Without any omission, reproduce the records that follow.

■ ■ ■

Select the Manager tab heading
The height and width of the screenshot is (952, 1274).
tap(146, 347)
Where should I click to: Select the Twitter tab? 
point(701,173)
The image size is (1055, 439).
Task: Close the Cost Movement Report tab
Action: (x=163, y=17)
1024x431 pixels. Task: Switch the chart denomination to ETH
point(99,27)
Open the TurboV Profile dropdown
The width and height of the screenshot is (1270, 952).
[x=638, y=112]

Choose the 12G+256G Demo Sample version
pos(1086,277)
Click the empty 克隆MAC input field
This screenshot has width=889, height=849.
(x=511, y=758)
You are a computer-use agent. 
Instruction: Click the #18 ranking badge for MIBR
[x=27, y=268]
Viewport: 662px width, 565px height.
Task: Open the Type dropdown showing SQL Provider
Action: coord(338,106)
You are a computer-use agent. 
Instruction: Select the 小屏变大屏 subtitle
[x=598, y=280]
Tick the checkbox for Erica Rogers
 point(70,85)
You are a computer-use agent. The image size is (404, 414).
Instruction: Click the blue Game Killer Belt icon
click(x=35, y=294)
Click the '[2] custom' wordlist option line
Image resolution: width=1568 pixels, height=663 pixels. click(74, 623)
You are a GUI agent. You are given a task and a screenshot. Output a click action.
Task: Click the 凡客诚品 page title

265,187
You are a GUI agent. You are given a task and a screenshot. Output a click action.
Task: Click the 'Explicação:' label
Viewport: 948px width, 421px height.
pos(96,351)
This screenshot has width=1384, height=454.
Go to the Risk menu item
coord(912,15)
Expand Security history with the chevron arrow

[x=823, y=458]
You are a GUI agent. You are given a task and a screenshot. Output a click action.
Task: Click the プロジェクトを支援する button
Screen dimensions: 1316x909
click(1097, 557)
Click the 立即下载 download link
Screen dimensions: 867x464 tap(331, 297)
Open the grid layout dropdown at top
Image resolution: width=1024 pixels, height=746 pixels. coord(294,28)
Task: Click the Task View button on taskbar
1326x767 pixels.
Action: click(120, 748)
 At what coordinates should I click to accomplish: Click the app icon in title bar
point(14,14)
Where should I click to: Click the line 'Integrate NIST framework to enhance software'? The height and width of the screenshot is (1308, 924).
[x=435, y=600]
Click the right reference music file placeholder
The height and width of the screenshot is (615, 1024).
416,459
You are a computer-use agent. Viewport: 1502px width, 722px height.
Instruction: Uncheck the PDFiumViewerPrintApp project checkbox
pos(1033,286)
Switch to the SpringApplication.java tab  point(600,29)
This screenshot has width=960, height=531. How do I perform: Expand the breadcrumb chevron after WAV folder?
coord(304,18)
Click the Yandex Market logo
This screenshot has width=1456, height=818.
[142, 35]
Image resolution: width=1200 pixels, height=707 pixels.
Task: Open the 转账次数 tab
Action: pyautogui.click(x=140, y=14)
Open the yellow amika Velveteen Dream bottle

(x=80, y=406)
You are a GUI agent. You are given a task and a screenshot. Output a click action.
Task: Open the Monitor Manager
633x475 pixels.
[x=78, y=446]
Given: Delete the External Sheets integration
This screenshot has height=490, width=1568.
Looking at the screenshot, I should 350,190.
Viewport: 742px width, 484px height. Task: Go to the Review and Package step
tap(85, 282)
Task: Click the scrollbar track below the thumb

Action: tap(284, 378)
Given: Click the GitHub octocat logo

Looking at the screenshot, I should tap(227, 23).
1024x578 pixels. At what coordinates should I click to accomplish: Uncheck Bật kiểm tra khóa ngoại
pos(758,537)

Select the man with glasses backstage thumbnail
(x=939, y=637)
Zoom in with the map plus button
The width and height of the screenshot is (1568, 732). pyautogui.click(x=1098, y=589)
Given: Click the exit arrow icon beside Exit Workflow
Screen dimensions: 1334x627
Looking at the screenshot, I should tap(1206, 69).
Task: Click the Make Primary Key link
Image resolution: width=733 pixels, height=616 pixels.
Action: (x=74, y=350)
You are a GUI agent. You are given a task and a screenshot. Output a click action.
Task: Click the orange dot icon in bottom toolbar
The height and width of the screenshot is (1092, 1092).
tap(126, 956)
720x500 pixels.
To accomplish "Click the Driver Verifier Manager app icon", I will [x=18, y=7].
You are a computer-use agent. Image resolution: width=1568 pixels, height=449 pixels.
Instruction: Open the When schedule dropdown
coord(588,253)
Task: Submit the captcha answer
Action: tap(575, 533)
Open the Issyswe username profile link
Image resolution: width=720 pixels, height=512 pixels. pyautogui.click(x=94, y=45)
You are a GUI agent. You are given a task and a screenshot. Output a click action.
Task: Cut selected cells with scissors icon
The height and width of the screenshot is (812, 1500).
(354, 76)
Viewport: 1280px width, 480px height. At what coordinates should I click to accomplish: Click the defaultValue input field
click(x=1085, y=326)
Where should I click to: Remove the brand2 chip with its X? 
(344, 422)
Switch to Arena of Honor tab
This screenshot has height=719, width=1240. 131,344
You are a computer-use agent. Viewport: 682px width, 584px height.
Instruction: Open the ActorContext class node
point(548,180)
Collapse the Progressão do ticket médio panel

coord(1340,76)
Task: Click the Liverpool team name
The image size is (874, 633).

■ ■ ■

[Task answer]:
Select the Manager tab heading
The height and width of the screenshot is (952, 1274).
tap(146, 347)
Where should I click to: Select the Twitter tab? 
point(701,173)
The image size is (1055, 439).
Task: Close the Cost Movement Report tab
Action: (x=163, y=17)
1024x431 pixels. Task: Switch the chart denomination to ETH
point(99,27)
Open the TurboV Profile dropdown
The width and height of the screenshot is (1270, 952).
[x=638, y=112]

Choose the 12G+256G Demo Sample version
pos(1086,277)
Click the empty 克隆MAC input field
This screenshot has width=889, height=849.
(x=511, y=758)
You are a computer-use agent. 
Instruction: Click the #18 ranking badge for MIBR
[x=27, y=268]
Viewport: 662px width, 565px height.
Task: Open the Type dropdown showing SQL Provider
Action: coord(338,106)
You are a computer-use agent. 
Instruction: Select the 小屏变大屏 subtitle
[x=598, y=280]
Tick the checkbox for Erica Rogers
 point(70,85)
You are a computer-use agent. The image size is (404, 414).
Instruction: Click the blue Game Killer Belt icon
click(x=35, y=294)
Click the '[2] custom' wordlist option line
Image resolution: width=1568 pixels, height=663 pixels. click(74, 623)
You are a GUI agent. You are given a task and a screenshot. Output a click action.
Task: Click the 凡客诚品 page title

265,187
You are a GUI agent. You are given a task and a screenshot. Output a click action.
Task: Click the 'Explicação:' label
Viewport: 948px width, 421px height.
pos(96,351)
This screenshot has width=1384, height=454.
Go to the Risk menu item
coord(912,15)
Expand Security history with the chevron arrow

[x=823, y=458]
You are a GUI agent. You are given a task and a screenshot. Output a click action.
Task: Click the プロジェクトを支援する button
Screen dimensions: 1316x909
click(1097, 557)
Click the 立即下载 download link
Screen dimensions: 867x464 tap(331, 297)
Open the grid layout dropdown at top
Image resolution: width=1024 pixels, height=746 pixels. coord(294,28)
Task: Click the Task View button on taskbar
1326x767 pixels.
Action: click(120, 748)
 At what coordinates should I click to accomplish: Click the app icon in title bar
point(14,14)
Where should I click to: Click the line 'Integrate NIST framework to enhance software'? The height and width of the screenshot is (1308, 924).
[x=435, y=600]
Click the right reference music file placeholder
The height and width of the screenshot is (615, 1024).
416,459
You are a computer-use agent. Viewport: 1502px width, 722px height.
Instruction: Uncheck the PDFiumViewerPrintApp project checkbox
pos(1033,286)
Switch to the SpringApplication.java tab  point(600,29)
This screenshot has width=960, height=531. How do I perform: Expand the breadcrumb chevron after WAV folder?
coord(304,18)
Click the Yandex Market logo
This screenshot has width=1456, height=818.
[142, 35]
Image resolution: width=1200 pixels, height=707 pixels.
Task: Open the 转账次数 tab
Action: pyautogui.click(x=140, y=14)
Open the yellow amika Velveteen Dream bottle

(x=80, y=406)
You are a GUI agent. You are given a task and a screenshot. Output a click action.
Task: Open the Monitor Manager
633x475 pixels.
[x=78, y=446]
Given: Delete the External Sheets integration
This screenshot has height=490, width=1568.
Looking at the screenshot, I should 350,190.
Viewport: 742px width, 484px height. Task: Go to the Review and Package step
tap(85, 282)
Task: Click the scrollbar track below the thumb

Action: tap(284, 378)
Given: Click the GitHub octocat logo

Looking at the screenshot, I should tap(227, 23).
1024x578 pixels. At what coordinates should I click to accomplish: Uncheck Bật kiểm tra khóa ngoại
pos(758,537)

Select the man with glasses backstage thumbnail
(x=939, y=637)
Zoom in with the map plus button
The width and height of the screenshot is (1568, 732). pyautogui.click(x=1098, y=589)
Given: Click the exit arrow icon beside Exit Workflow
Screen dimensions: 1334x627
Looking at the screenshot, I should tap(1206, 69).
Task: Click the Make Primary Key link
Image resolution: width=733 pixels, height=616 pixels.
Action: (x=74, y=350)
You are a GUI agent. You are given a task and a screenshot. Output a click action.
Task: Click the orange dot icon in bottom toolbar
The height and width of the screenshot is (1092, 1092).
tap(126, 956)
720x500 pixels.
To accomplish "Click the Driver Verifier Manager app icon", I will [x=18, y=7].
You are a computer-use agent. Image resolution: width=1568 pixels, height=449 pixels.
Instruction: Open the When schedule dropdown
coord(588,253)
Task: Submit the captcha answer
Action: tap(575, 533)
Open the Issyswe username profile link
Image resolution: width=720 pixels, height=512 pixels. pyautogui.click(x=94, y=45)
You are a GUI agent. You are given a task and a screenshot. Output a click action.
Task: Cut selected cells with scissors icon
The height and width of the screenshot is (812, 1500).
(354, 76)
Viewport: 1280px width, 480px height. At what coordinates should I click to accomplish: Click the defaultValue input field
click(x=1085, y=326)
Where should I click to: Remove the brand2 chip with its X? 
(344, 422)
Switch to Arena of Honor tab
This screenshot has height=719, width=1240. 131,344
You are a computer-use agent. Viewport: 682px width, 584px height.
Instruction: Open the ActorContext class node
point(548,180)
Collapse the Progressão do ticket médio panel

coord(1340,76)
Task: Click the Liverpool team name
The image size is (874, 633).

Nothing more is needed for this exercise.